■ Text under study:
-- Opening Marker --
1) Get an OpenAI API key  
• Go to https://platform.openai.com  
• Create an account or log in  
• Click your profile → “View API keys”  
• Create a new key and copy it  

Set it in your environment:
    export OPENAI_API_KEY=sk-...
or put it in your .env file:
    OPENAI_API_KEY=sk-...


2) (Optional but recommended) Create a Vector Store for RAG

Vector stores let the model retrieve your playbook, rules, and priors.

• Go to https://platform.openai.com → Storage → Vector Stores  
• Create a new vector store  
• Upload your playbook / markdown files  
• Copy the Vector Store ID  

Set it in your environment:
    export VECTOR_STORE_ID=vs_...
or in .env:
    VECTOR_STORE_ID=vs_...

If no VECTOR_STORE_ID is set, the app still works, but runs in “no-RAG” mode
(using general biological reasoning only).


----------------------------------------
2) RUNNING WITH DOCKER
----------------------------------------

Build:
docker build -t enrichment-triage .

Run:
docker run -p 5000:5000 \
  --env-file .env \
  enrichment-triage

Open in browser:
http://localhost:5000


----------------------------------------
3) RUNNING WITH APPTAINER (HPC)
----------------------------------------

Build:
apptainer build enrichment-triage.sif singularity.def

Run (important: bind a writable reports folder):
mkdir -p reports
apptainer run \
  --bind $(pwd)/reports:/reports \
  --env-file .env \
  enrichment-triage.sif

Open:
http://localhost:5000

PDFs will appear in ./reports/



----------------------------------------
4) LONG-RUNNING JOBS
----------------------------------------

LLM reasoning can take several minutes for large datasets.

Gunicorn timeout is set in the Dockerfile:
--timeout 400

If you get timeouts:
• Increase this value
• Or use fewer workers (-w 1)
-- Closing Marker --
■ Recorded information:
-- Opening Marker --
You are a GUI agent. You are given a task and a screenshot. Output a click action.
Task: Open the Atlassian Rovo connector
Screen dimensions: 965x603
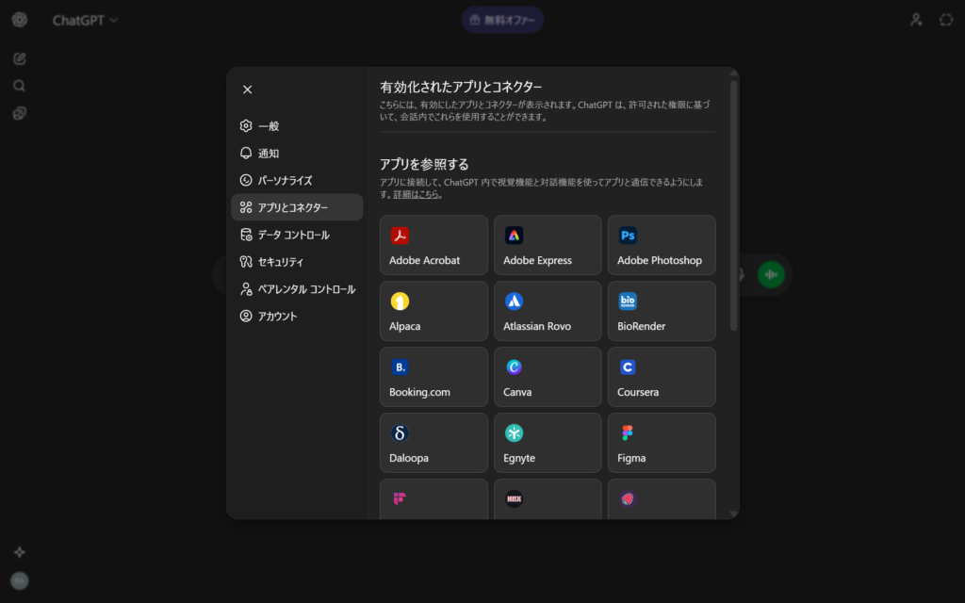[x=548, y=311]
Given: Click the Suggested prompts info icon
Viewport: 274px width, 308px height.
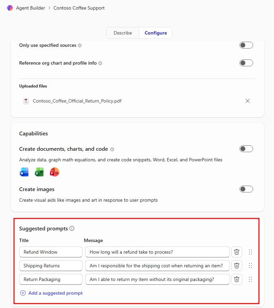Looking at the screenshot, I should [x=72, y=229].
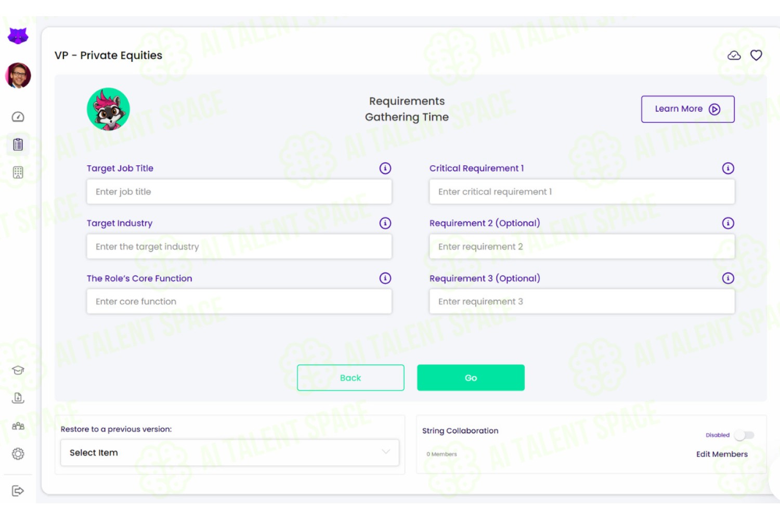Focus the Enter job title field

pos(239,192)
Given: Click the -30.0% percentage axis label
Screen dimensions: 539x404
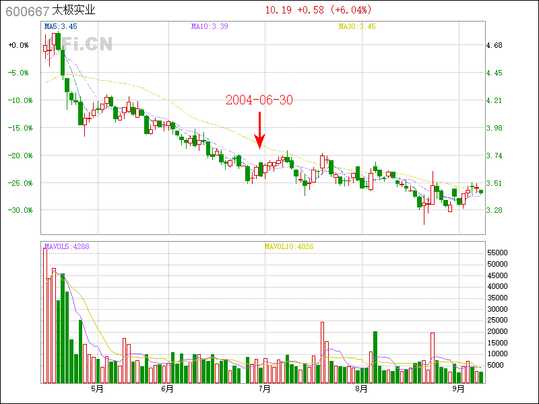Looking at the screenshot, I should (19, 210).
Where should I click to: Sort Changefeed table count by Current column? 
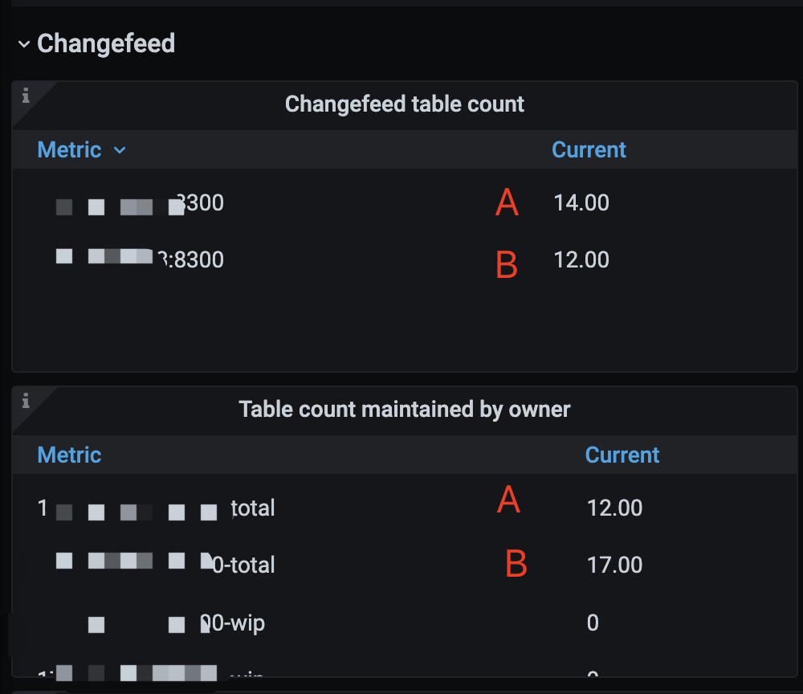coord(589,150)
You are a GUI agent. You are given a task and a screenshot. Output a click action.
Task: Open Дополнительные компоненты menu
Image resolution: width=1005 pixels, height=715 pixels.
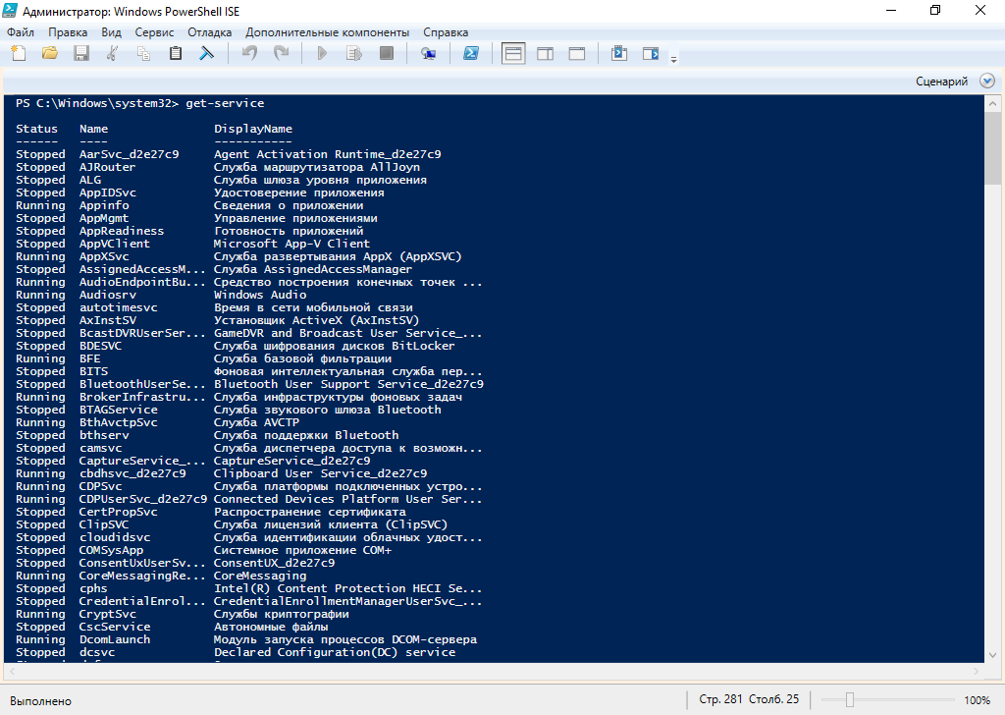pos(327,32)
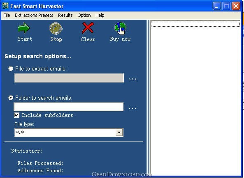Open the Results menu

click(65, 15)
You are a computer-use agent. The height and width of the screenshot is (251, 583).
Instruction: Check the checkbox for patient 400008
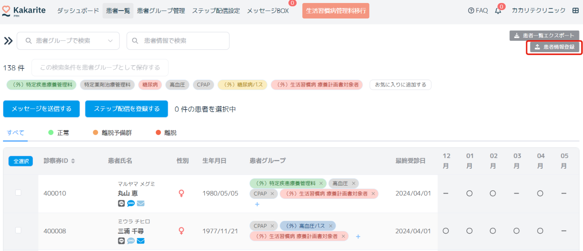(x=18, y=230)
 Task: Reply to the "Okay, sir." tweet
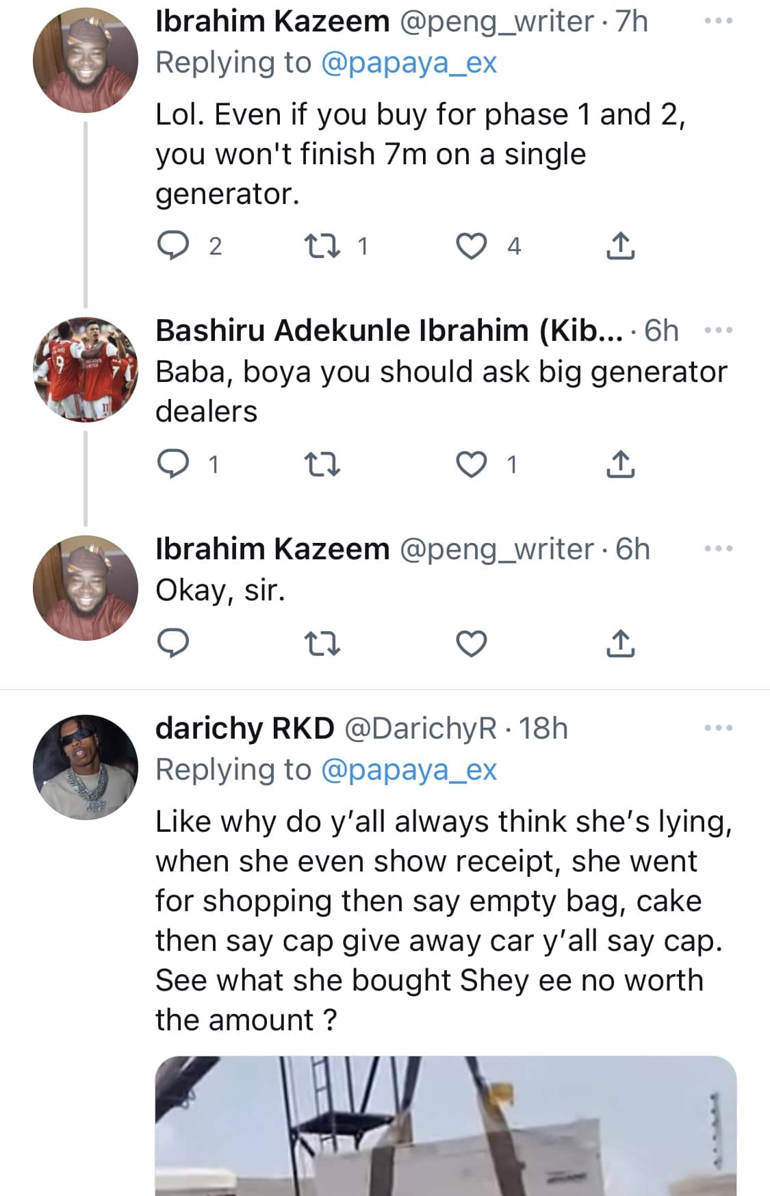[x=173, y=644]
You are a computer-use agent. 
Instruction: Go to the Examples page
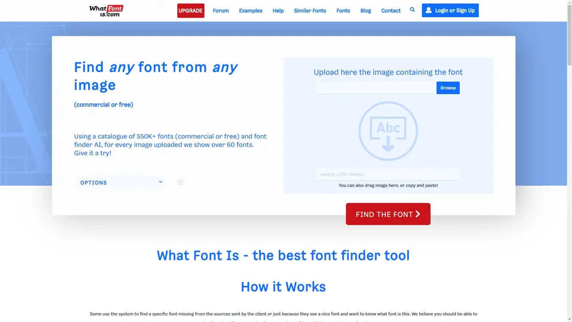click(250, 11)
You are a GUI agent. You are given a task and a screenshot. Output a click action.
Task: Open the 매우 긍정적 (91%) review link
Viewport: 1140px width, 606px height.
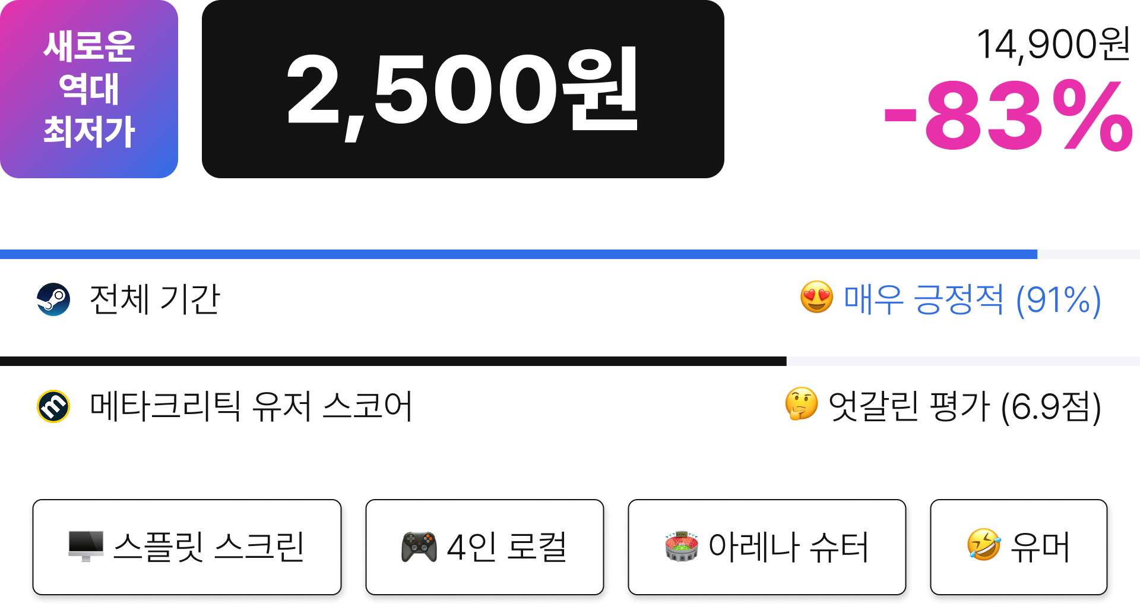(x=972, y=299)
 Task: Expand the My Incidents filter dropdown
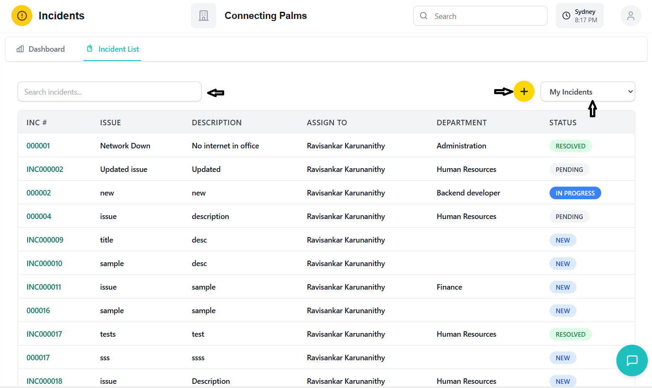(x=587, y=92)
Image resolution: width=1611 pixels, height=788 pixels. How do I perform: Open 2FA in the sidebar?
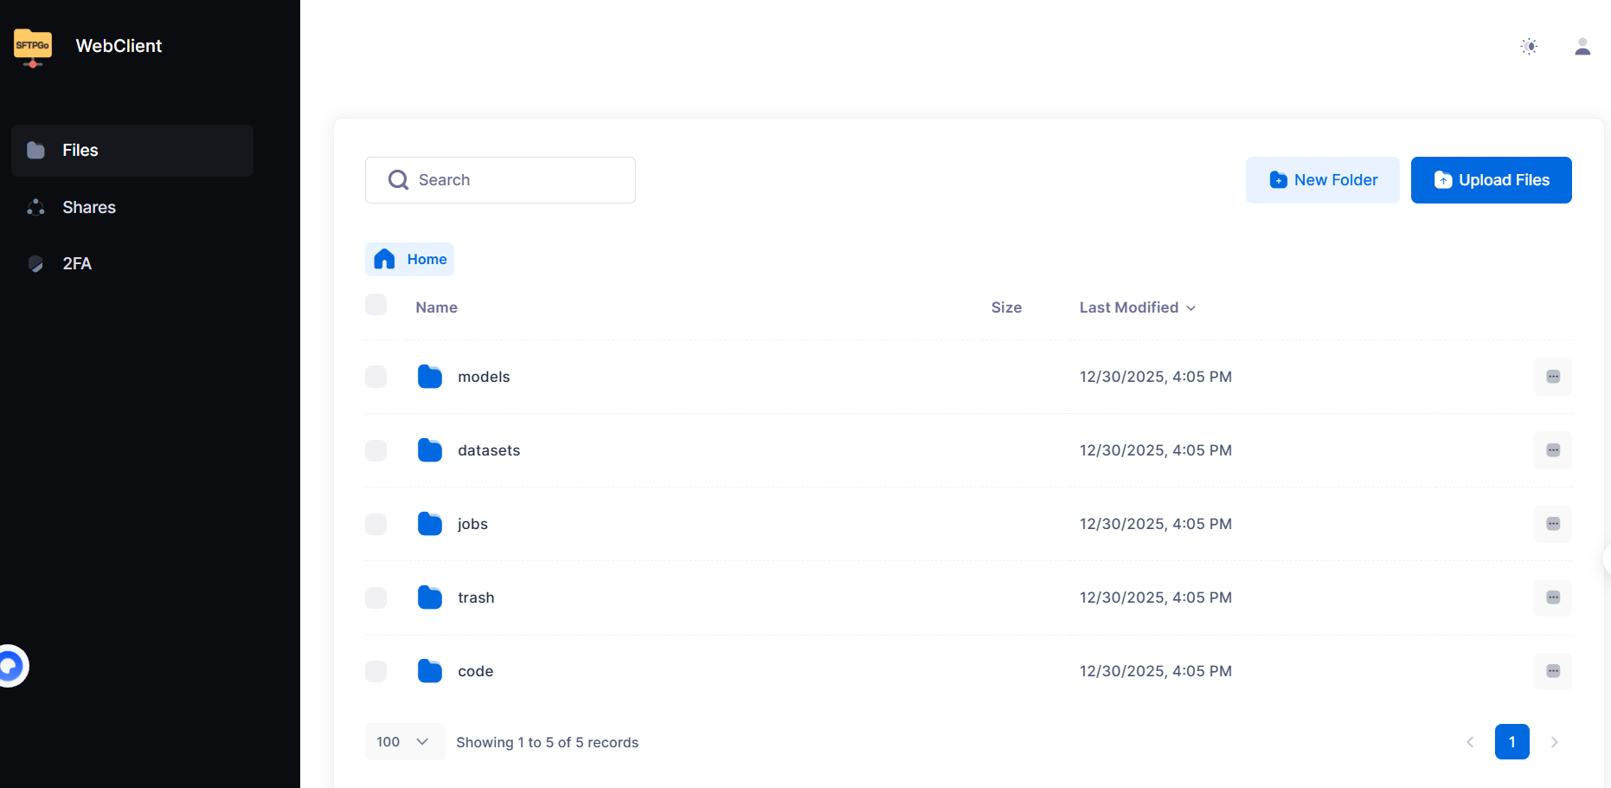[x=77, y=263]
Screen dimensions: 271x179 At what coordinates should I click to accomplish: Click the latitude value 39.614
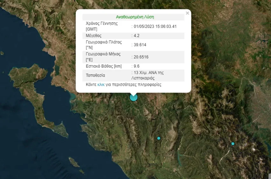140,45
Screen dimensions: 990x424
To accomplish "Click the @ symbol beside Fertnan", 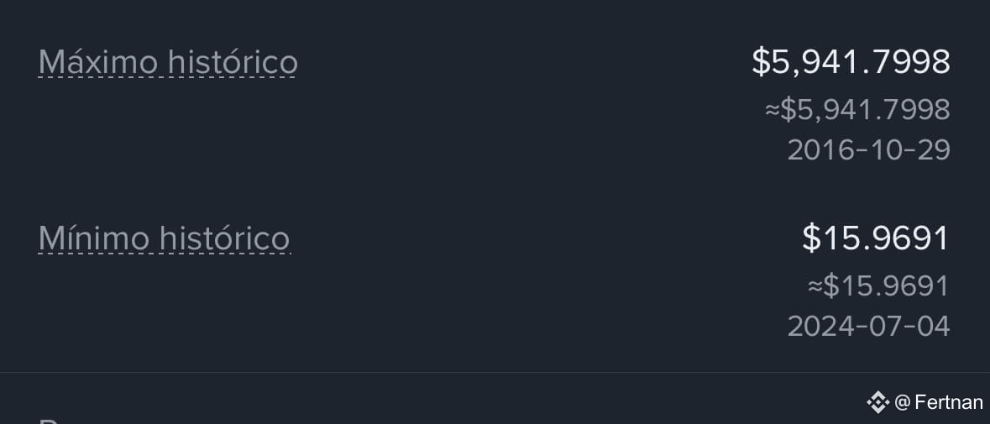I will [x=902, y=402].
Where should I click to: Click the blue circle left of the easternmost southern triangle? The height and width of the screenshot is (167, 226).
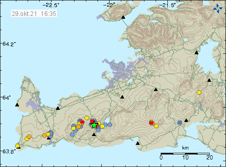[180, 123]
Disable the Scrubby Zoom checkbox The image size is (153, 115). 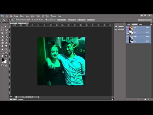(46, 20)
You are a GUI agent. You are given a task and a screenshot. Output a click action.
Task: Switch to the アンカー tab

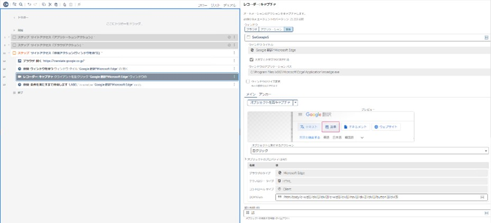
-- Closing Marker --
■ Assigned task 1:
In the enrichment-triage setup notes, what happens to the app when no VECTOR_STORE_ID is set?
■ Assigned task 2:
Continue the enrichment-triage setup notes from the point where they stop.

■ Response box 1:
The app still works but runs in "no-RAG" mode, using general biological reasoning only.

■ Response box 2:
----------------------------------------
5) RUNNING AN ANALYSIS (THE UI FLOW)
----------------------------------------

1. In the left “Inputs” panel:
   • Upload your Enrichr-style CSV
   • Enter the Phenotype (what you care about biologically)
   • Select Assay, Organism, Tissue, Cell Type, Perturbation, Timepoint

2. Click the blue **Analyze** button.

3. While running:
   • The backend performs enrichment triage
   • The LLM reasons about programs, confounders, and biology
   • This may take 30 seconds to several minutes for large datasets

4. When finished:
   • The Results panel populates
   • The **Programs**, **Top Terms**, and **Raw JSON** tabs become active
   • The status badge shows **Ready ✓**


----------------------------------------
6) RESULTS & PDF GENERATION
----------------------------------------

The right-side **Results** panel contains four tabs:

• **Programs**
  Shows clustered biological programs and their scores

• **Top Terms**
  Shows the most enriched gene sets and pathways

• **Raw JSON**
  Full machine-readable output (for pipelines, notebooks, etc.)

• **PDF Report**
  Human-readable biological summary


To generate a PDF:

1. Click the **PDF Report** tab
2. Click **Generate PDF**
3. When finished, the status shows **Ready ✓**
4. A preview appears in the embedded PDF viewer
5. Click **Download PDF** to save the report


Where the PDF comes from:

• The PDF is built from:
  – Enrichment programs
  – Triage scores
  – LLM interpretation (drivers, reactive, confounders)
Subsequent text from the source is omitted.